Using the records that follow, copy every line containing the word "image".

Excerpted records:
——
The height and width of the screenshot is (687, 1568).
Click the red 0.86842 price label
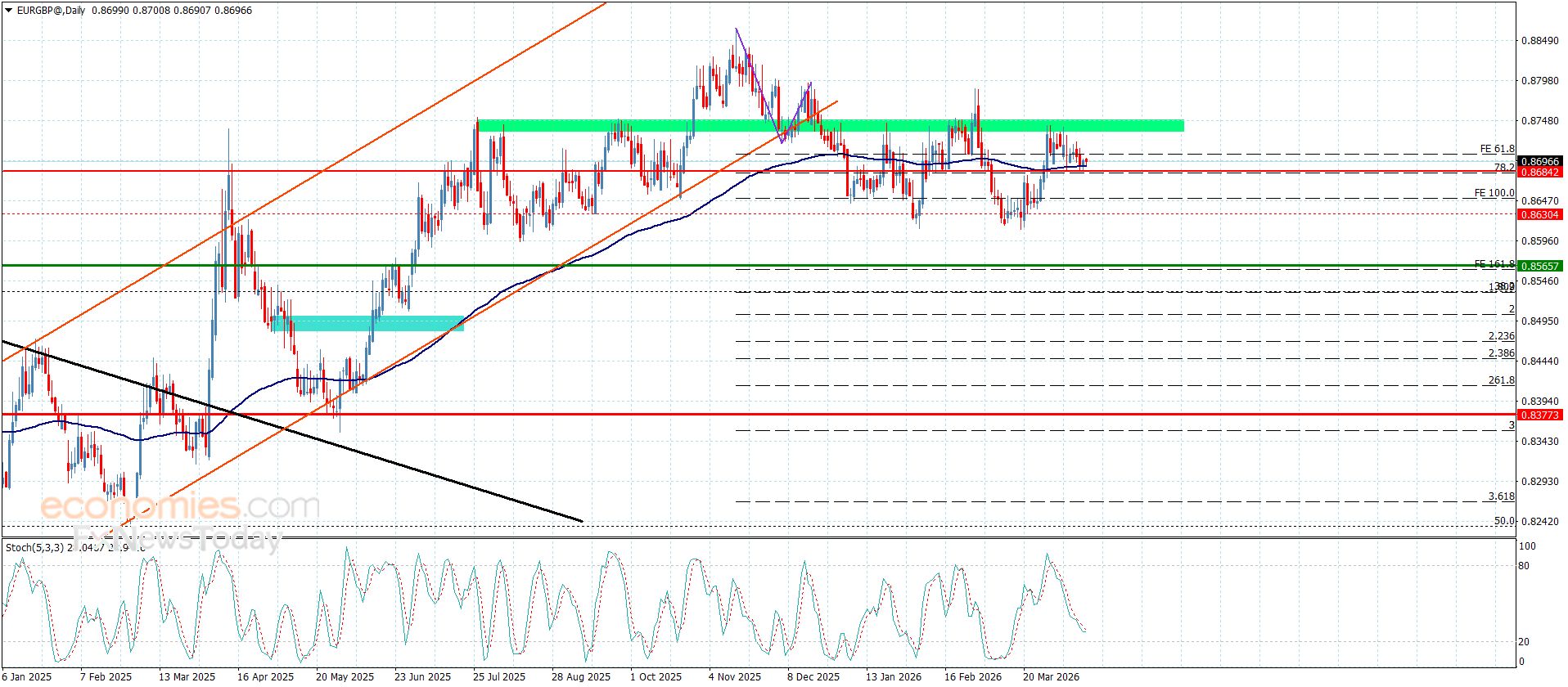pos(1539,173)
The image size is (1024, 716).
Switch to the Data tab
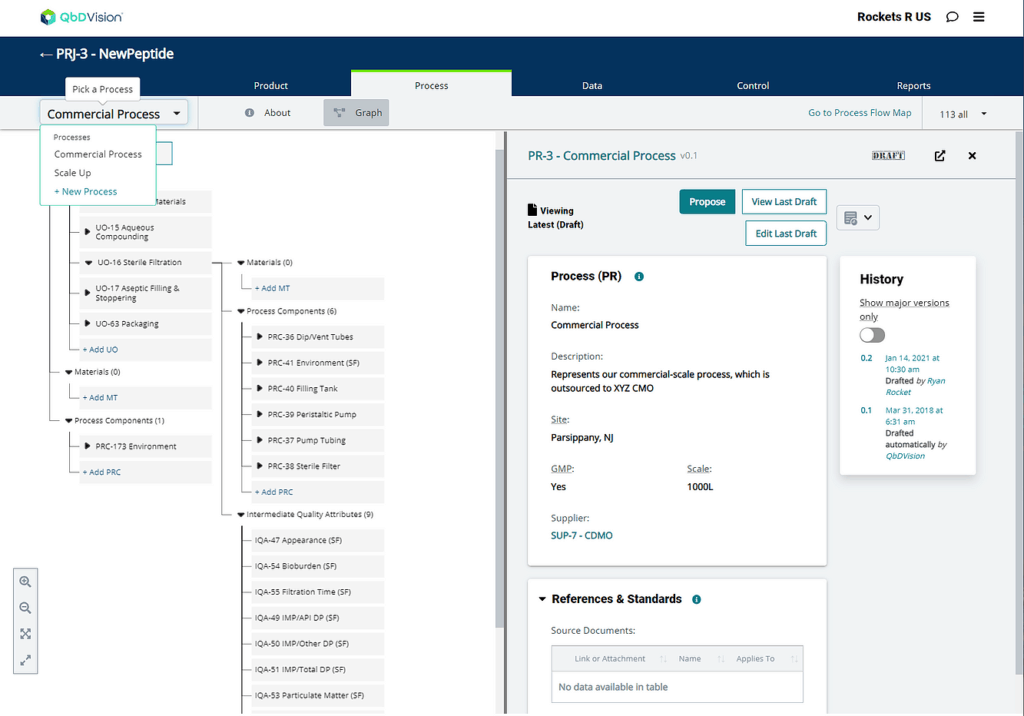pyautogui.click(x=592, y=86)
——
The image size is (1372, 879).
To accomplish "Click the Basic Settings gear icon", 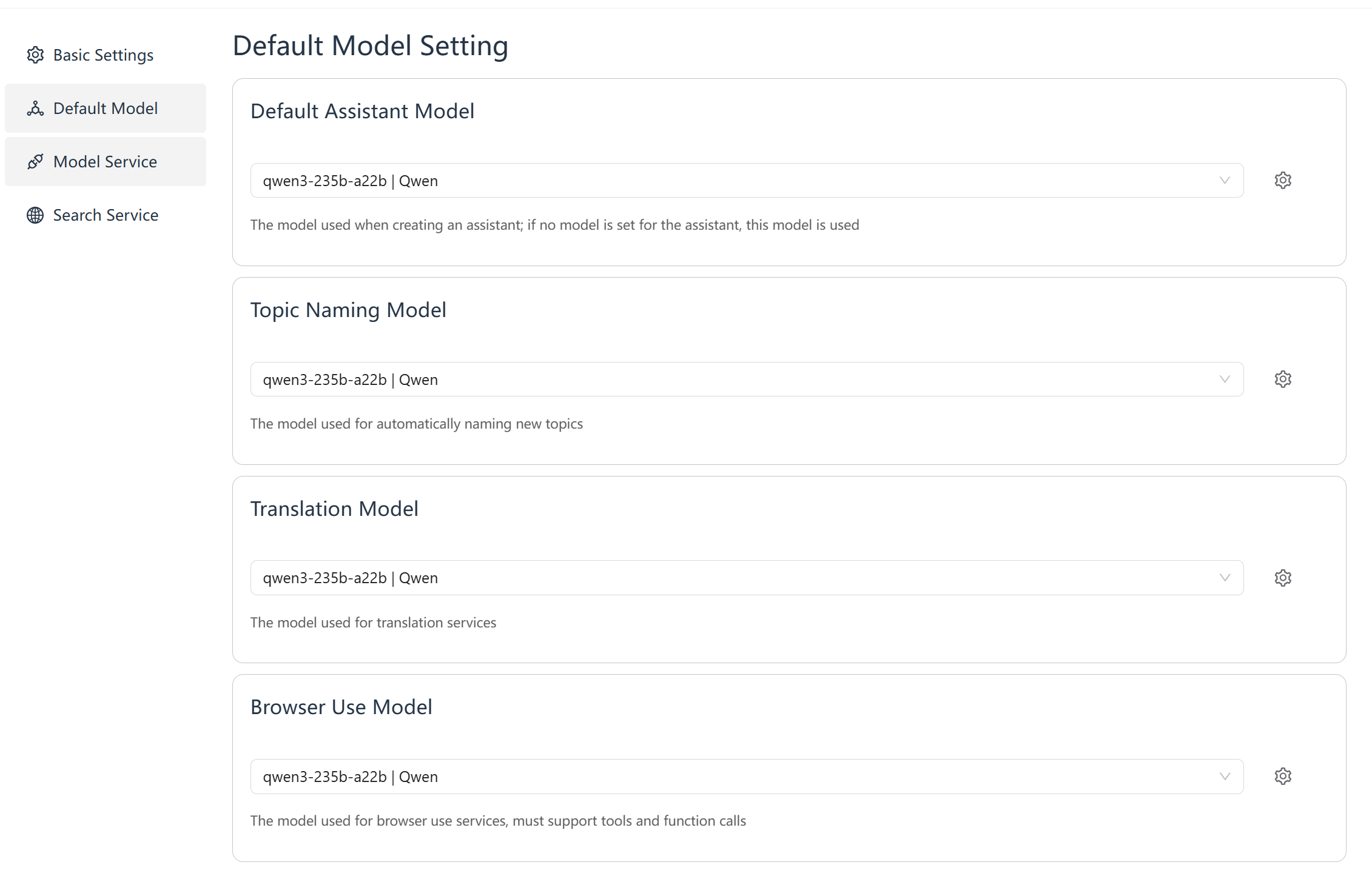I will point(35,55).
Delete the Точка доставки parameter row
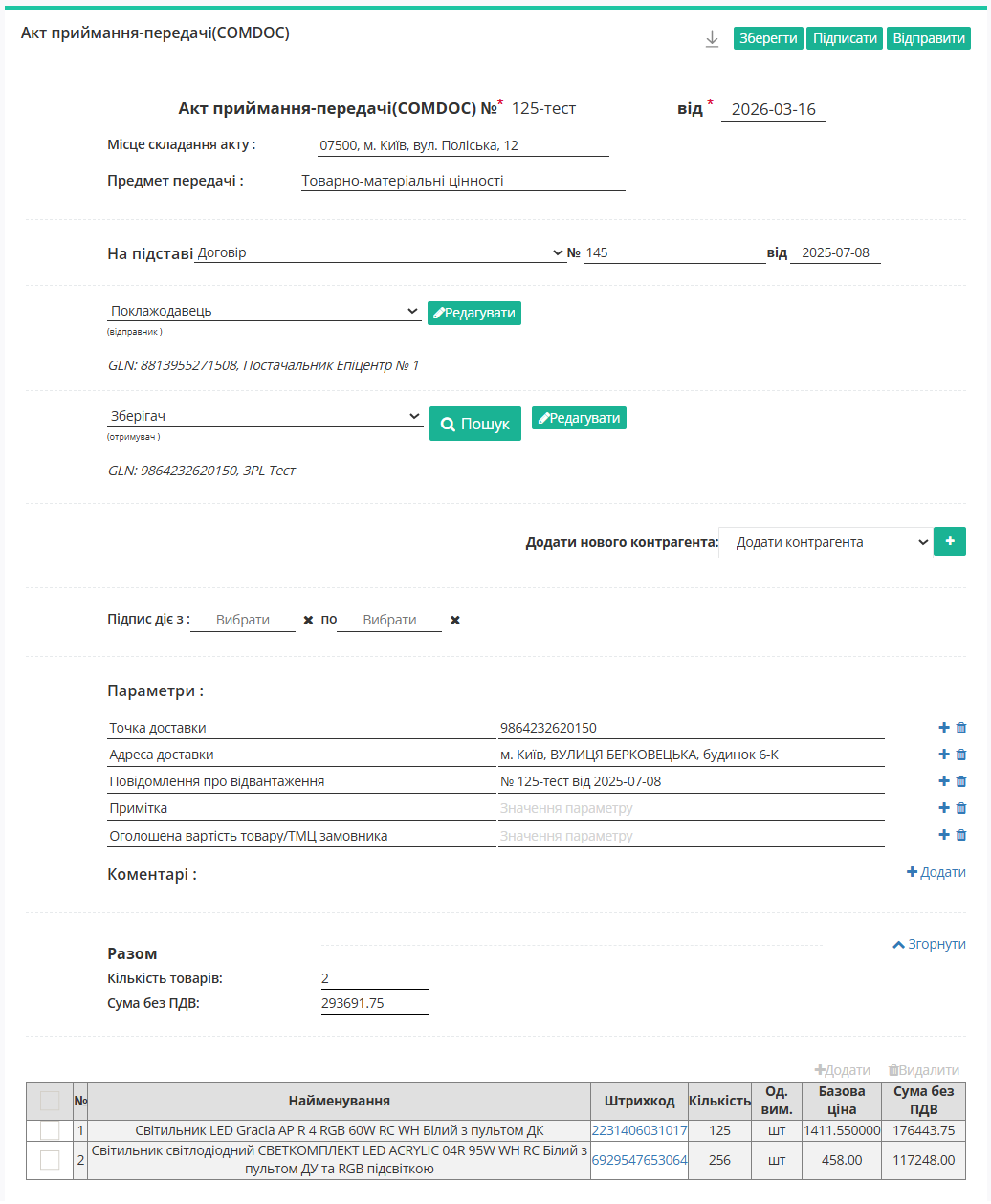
——
Response:
The image size is (1024, 716).
The image size is (1372, 879).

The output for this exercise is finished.